Please return each of the rows below unchanged, character for character.
** START OF TASK DATA **
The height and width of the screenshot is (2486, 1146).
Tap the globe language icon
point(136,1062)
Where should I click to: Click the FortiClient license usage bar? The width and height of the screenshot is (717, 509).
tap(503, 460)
** END OF TASK DATA **
* WORKED SOLUTION
The height and width of the screenshot is (2486, 1146).
Tap the globe language icon
point(136,1062)
Where should I click to: Click the FortiClient license usage bar? The width and height of the screenshot is (717, 509).
tap(503, 460)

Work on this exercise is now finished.